The third category is the essay's own inferential architecture — the scaffolding that holds the argument together across levels of analysis. Several meta-syntheses involve interpretive mappings that extend beyond what any individual source establishes. The GPS-to-semantic-search analogy (Section VI) is suggestive: GPS-dependent drivers develop weaker spatial representations, and by extension, AI-dependent writers may develop weaker associative pathways. Yet spatial navigation and semantic association, while both implicating the hippocampus, involve non-identical neural circuits — semantic association additionally recruits prefrontal and temporal regions — and the critical question of whether AI-assisted writing reduces active semantic search or merely redirects it toward evaluation and selection remains open.
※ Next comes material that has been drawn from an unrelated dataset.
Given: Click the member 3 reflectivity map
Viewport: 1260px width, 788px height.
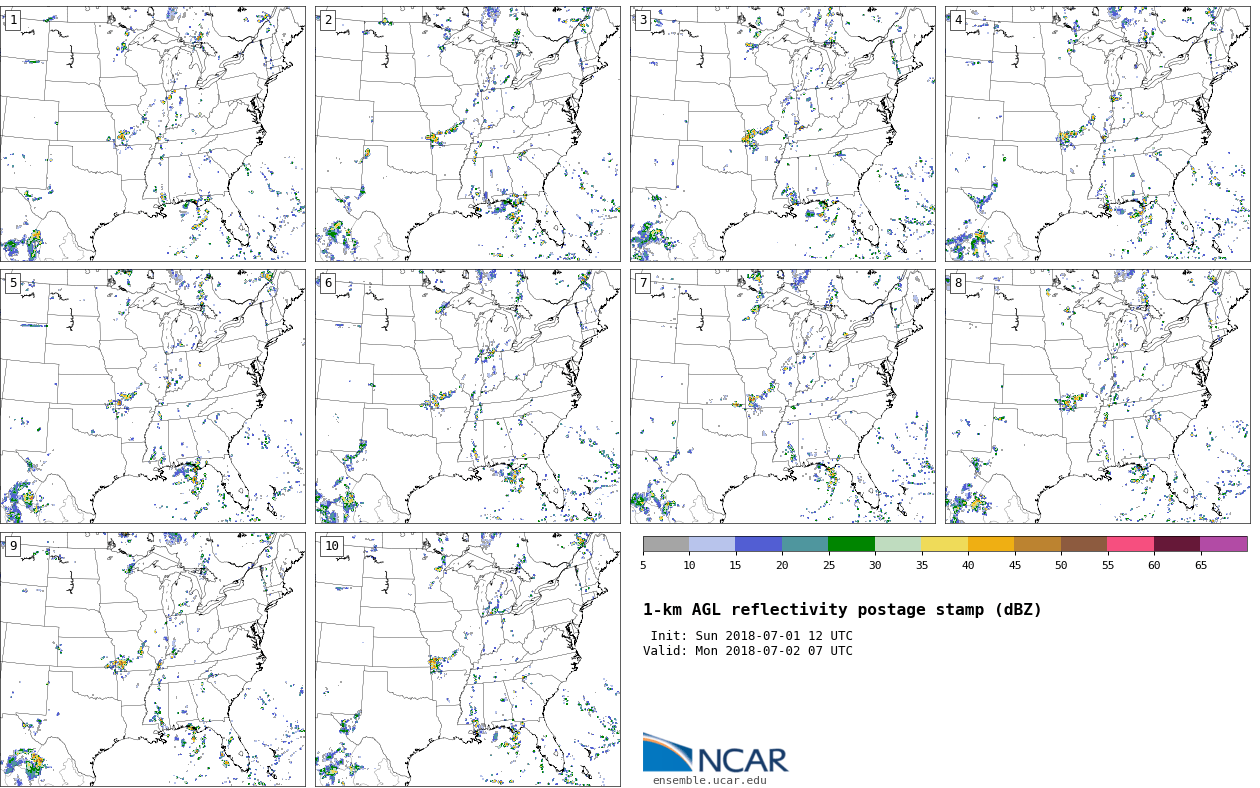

The shared-neural-wiring claim linking creativity and apophenia (Section III) asserts the mechanistic version of a correlation that most sources establish at the behavioral level; the dopaminergic evidence from de Manzano et al. (2010) is based on small samples, and the default mode network's broad involvement in many cognitive processes limits its specificity as evidence of a shared mechanism. The claim that individual convergent bias aggregates into organizational homogenization (Section VII) involves a further inferential step: organizations have always exerted convergent pressures — conformity, hierarchy, standardization — and AI may be accelerating an existing tendency rather than introducing a qualitatively new one. The mapping between established creativity models and the essay's prerequisites (Section I) is interpretive rather than axiomatic. The volume-novelty tradeoff prediction (MS-006) assumes current usage patterns persist; if antagonistic use is widely adopted, as recommended by this essay, the self-reinforcing cycle could be interrupted, and the prediction's unspecified timeframe makes it difficult to falsify. In centering the argument on divergent association as the primary mechanism of creative thought, the essay necessarily underweights other well-established contributors — domain expertise, deliberate practice, motivational states, social network effects, and the interaction between convergent and divergent thinking — each of which has its own extensive literature that, while tangential to this review's central thesis, would complicate and in some cases qualify the conclusions drawn here.